▶ [Instructions]
1 > Answer these questions using the report on the House hearing, one line each:
(a) What was the hearing titled?
(b) Before which subcommittee was it held?
(c) According to the witnesses, what do many of the recent abortion restrictions include efforts to do?
2 > List every state that the report on the House hearing names as having recently passed a total or near-total abortion ban.
3 > According to the report on the House hearing, why do the efforts to criminalize doctors and other health professionals matter? Answer in one to three sentences.

▶ [Extract to read]
----------
WASHINGTON – Leading reproductive health advocates, including an abortion provider based in Alabama, spoke about the numerous, imminent threats to abortion access across the country at a hearing before the House Judiciary Committee Subcommittee on the Constitution, Civil Rights, and Civil Liberties on Tuesday. The hearing, titled ‘Threats to Reproductive Rights in America,’ took place amid the recent passage of total or near-total abortion bans in several states, including Alabama, Louisiana and Missouri.
Witnesses provided firsthand insight into the ways that restrictions on abortion, threaten people’s health and wellbeing, and the ability of health care professionals to offer crucial medical care. They also discussed how many of the recent abortion restrictions include efforts to criminalize doctors and other health professionals for providing abortion care, creating a hostile environment that endangers both providers and patients.
“I provide abortion care because I believe patients deserve the full spectrum of care.”
----------
▶ [Supplied data]

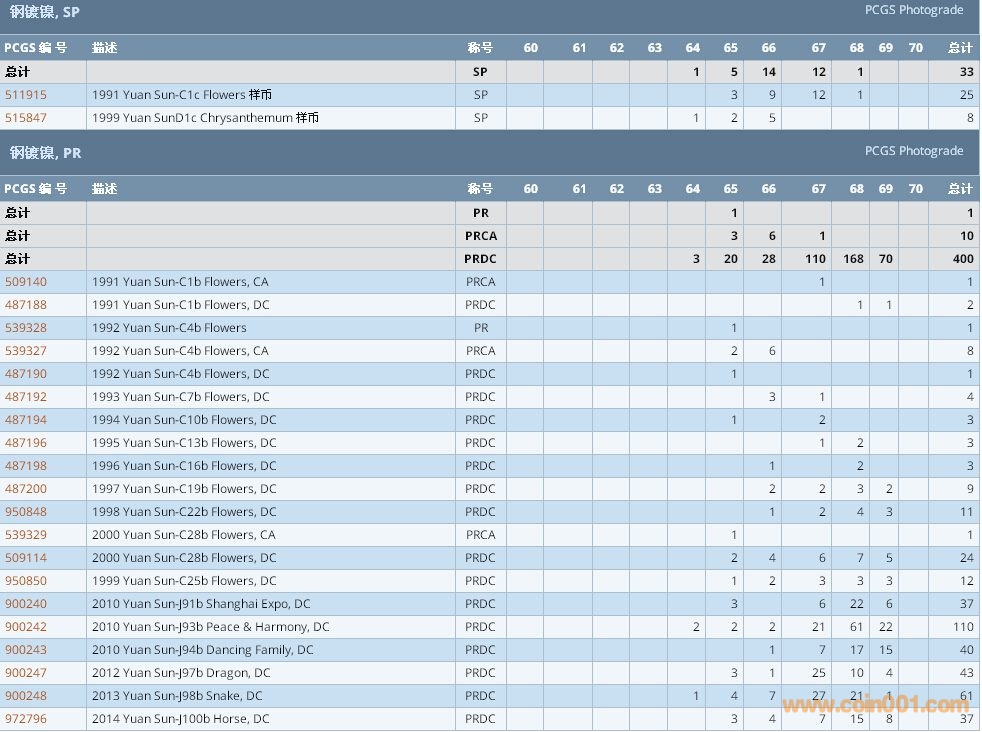This screenshot has width=982, height=732.
Task: Open Horse coin number 972796
Action: point(26,719)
----------
▶ [Answers per task]
1 >
(a) 'Threats to Reproductive Rights in America'
(b) The House Judiciary Committee Subcommittee on the Constitution, Civil Rights, and Civil Liberties
(c) Criminalize doctors and other health professionals for providing abortion care

2 > Alabama, Louisiana, Missouri

3 > These efforts create a hostile environment. That environment endangers both providers and patients.